LMGene calls function genediff to calculate the unadjusted gene-specific and posterior p-values of all genes
and then calculates the FDR-adjusted p-values of all genes.
Significant genes for each factor in model (based on either the gene-specific or posterior FDR-adjusted p-values) are output.
An ExpressionSet object. Any transformation and normalization of exprs(eS) should be conducted prior
to use in LMGene.
model
Specifies model to be used. Default is to use all variables from eS without interactions. See details.
level
Significance level
posterior
If TRUE, the posterior FDR-adjusted p-values are used in listing significant genes for each factor. Default
is to use gene-specific FDR-adjusted p-values.
method
Method by which the posterior p-values are calculated. Default is "MLE".
Details
If you have data in a matrix and information about experimental design factors, then you
can use neweS to convert the data into an ExpressionSet object.
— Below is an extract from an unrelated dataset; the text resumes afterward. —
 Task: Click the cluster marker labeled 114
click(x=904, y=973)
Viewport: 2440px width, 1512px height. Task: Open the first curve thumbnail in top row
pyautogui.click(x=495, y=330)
Please see
neweS for more detail.
The level argument indicates the False Discovery Rate, e.g. level=0.05 means a 5 percent FDR.
The model argument is an optional character string, constructed like the right-hand
side of a formula for lm. It specifies which of the variables in the ExpressionSet will
be used in the model and whether interaction terms will be included. If model=NULL,
it uses all variables from the ExpressionSet without interactions. Be careful of using
interaction terms with factors; this often leads to overfitting, which will yield an error.
See genediff for details of method.
Value
lmres
A list with one component for each factor in model. Each component consists of a character vector with one element
per significant gene. If no genes are significant for a given factor, the component for that factor is set to "No significant genes".
Author(s)
David Rocke and Geun-Cheol Lee
References
Benjamini, Y. and Hochberg, Y. (1995) Controlling the false discovery rate: a practical and powerful
approach to multiple testing, Journal of the Royal Statistical Society, Series B, 57,
289–300.
David M. Rocke (2004) Design and analysis of experiments with high throughput biological assay data,
Seminars in Cell & Developmental Biology, 15, 703–713.